◆ What is required: Scan each line of the entries below for the word "computer" and count the ones where it appears. The answer is that number alone.

◆ Data for analysis:
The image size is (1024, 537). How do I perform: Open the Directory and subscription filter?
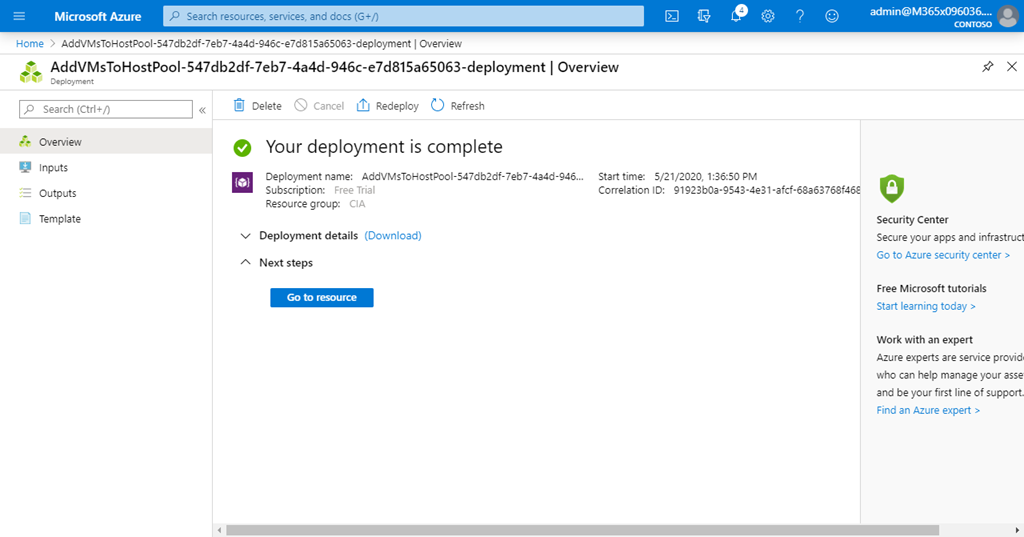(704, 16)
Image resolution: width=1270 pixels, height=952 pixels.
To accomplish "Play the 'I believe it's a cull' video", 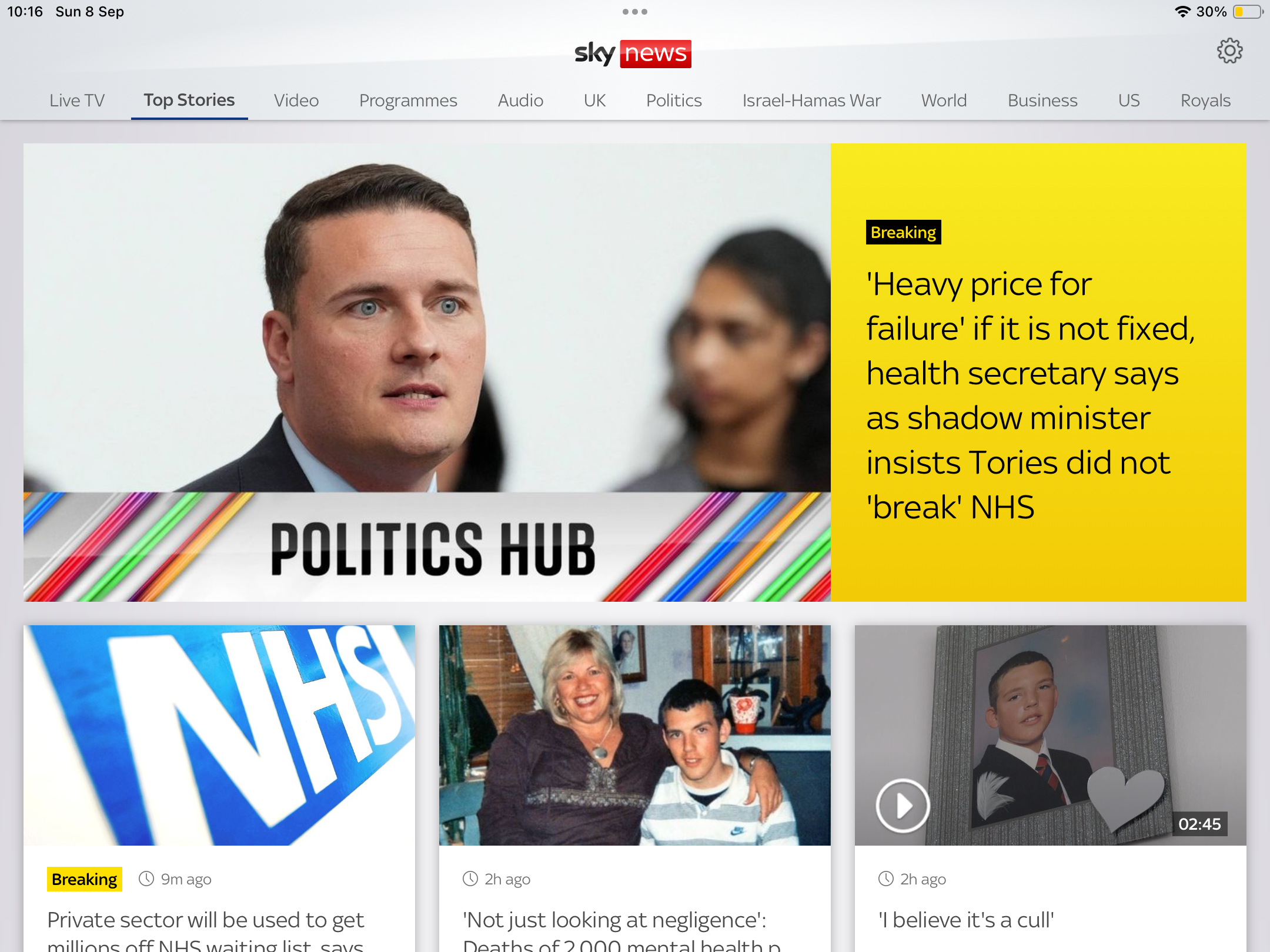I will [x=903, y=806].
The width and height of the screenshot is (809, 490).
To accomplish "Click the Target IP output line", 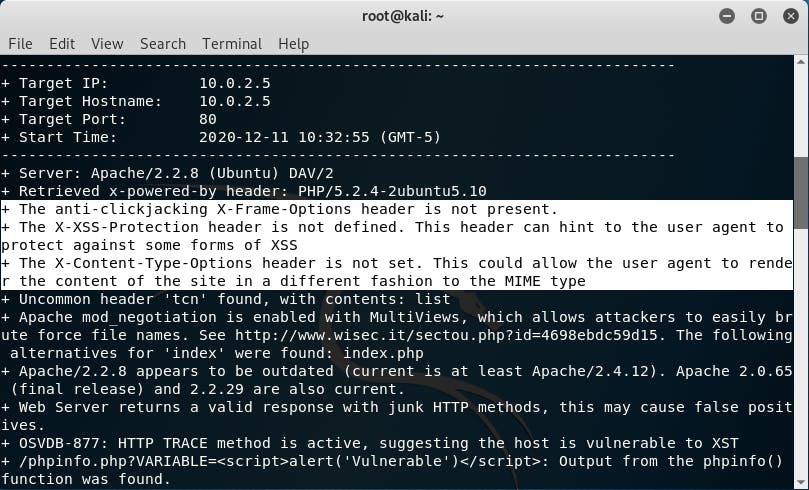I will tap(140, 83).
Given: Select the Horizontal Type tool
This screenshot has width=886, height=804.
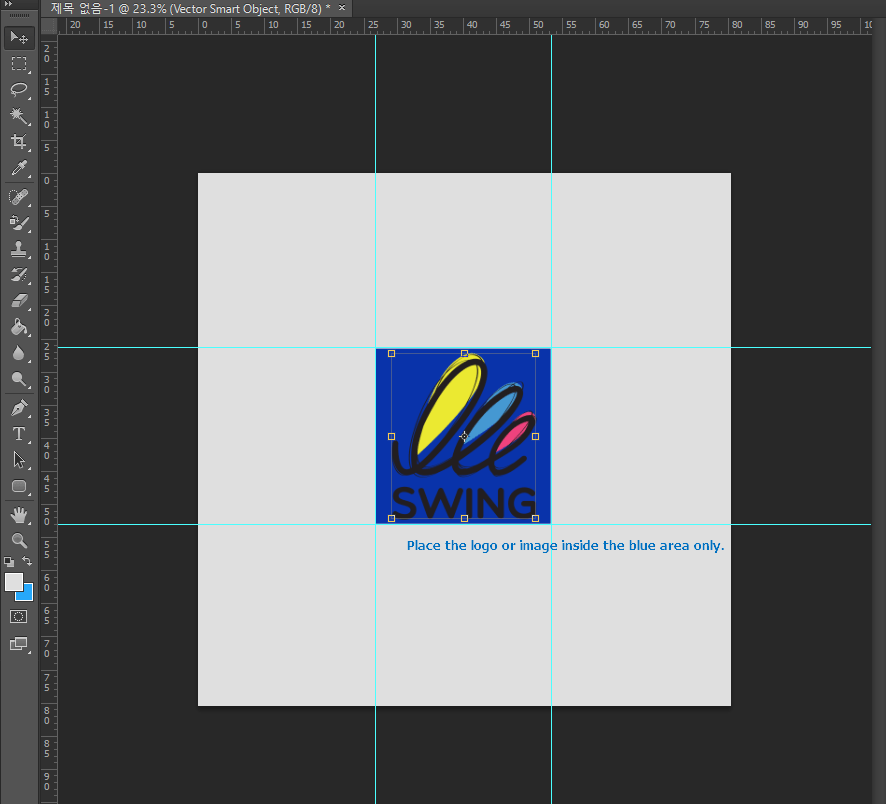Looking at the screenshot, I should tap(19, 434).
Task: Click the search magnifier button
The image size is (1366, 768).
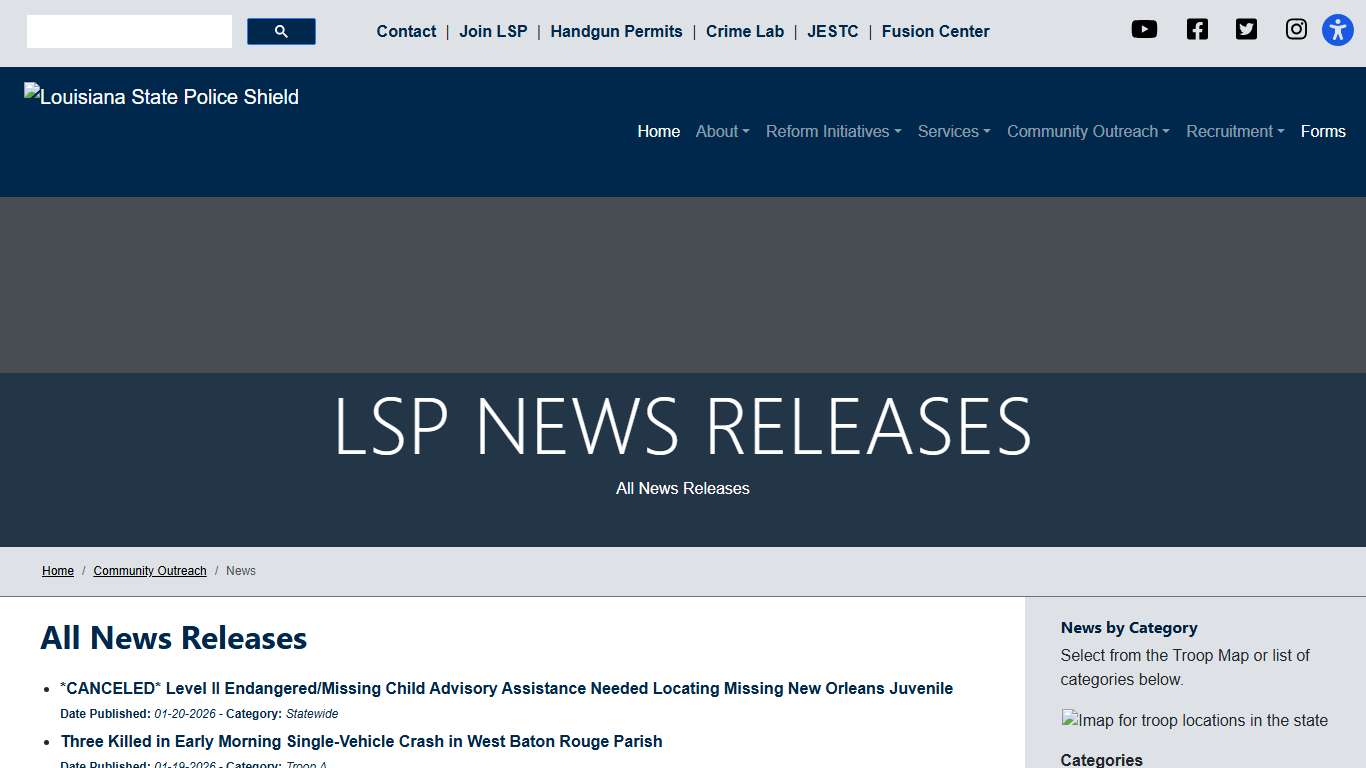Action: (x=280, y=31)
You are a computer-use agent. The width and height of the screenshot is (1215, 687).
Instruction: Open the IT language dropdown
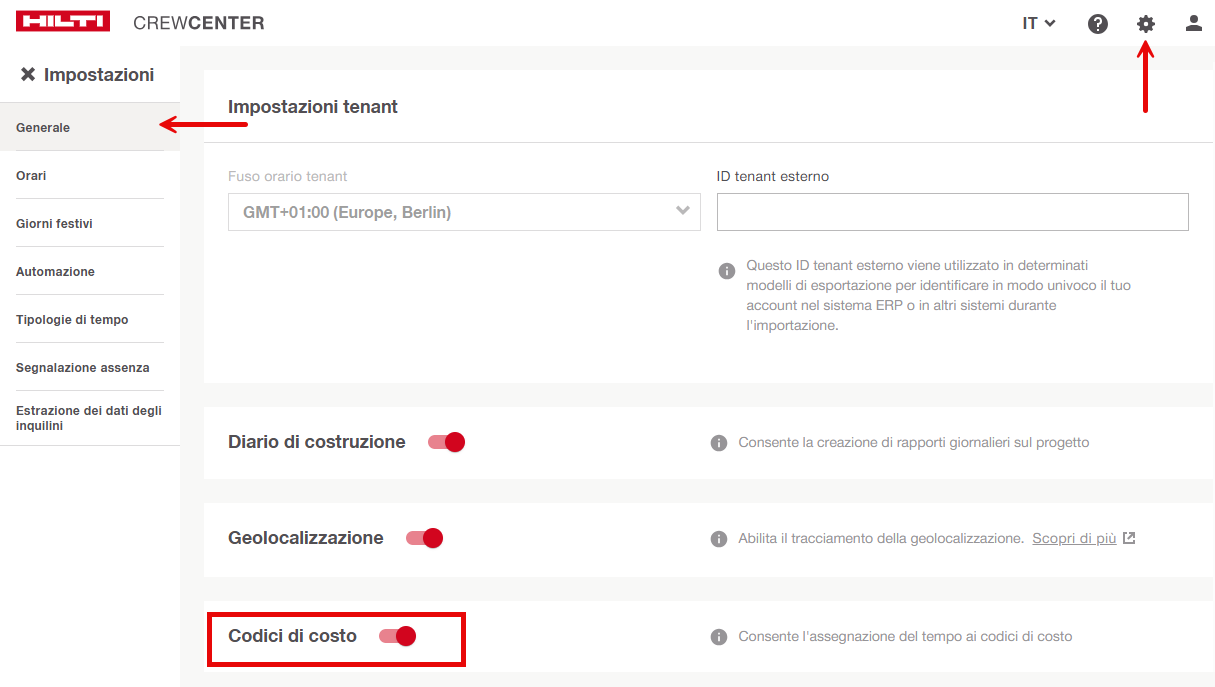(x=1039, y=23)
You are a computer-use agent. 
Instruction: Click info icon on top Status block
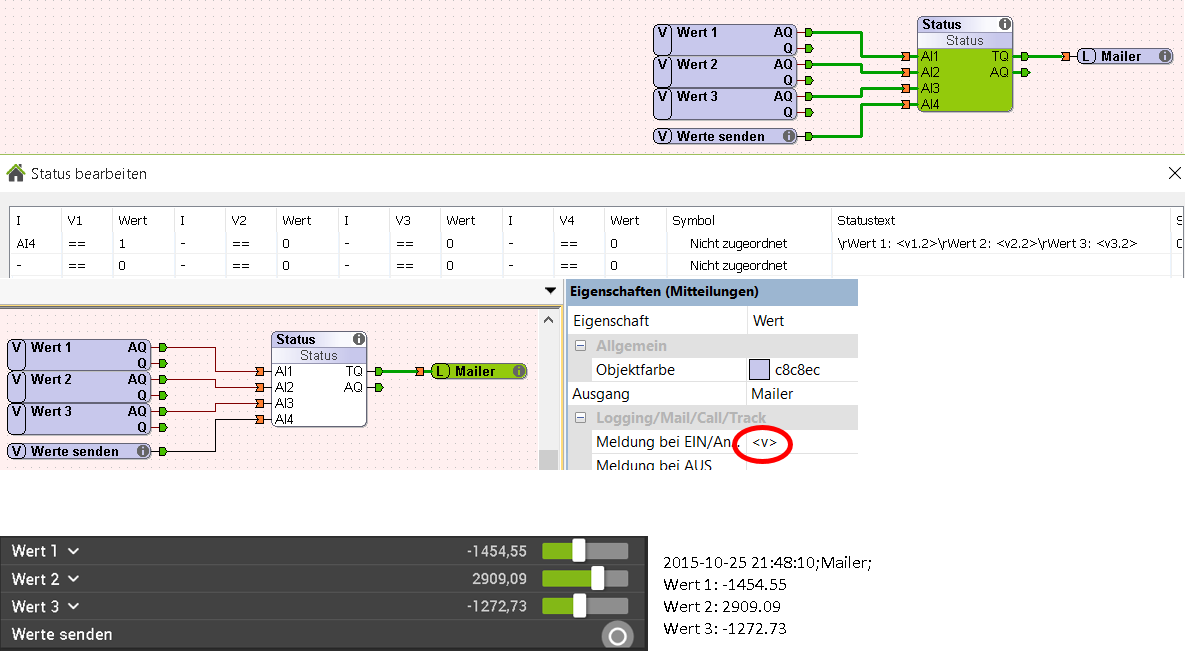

◆ Result below: 2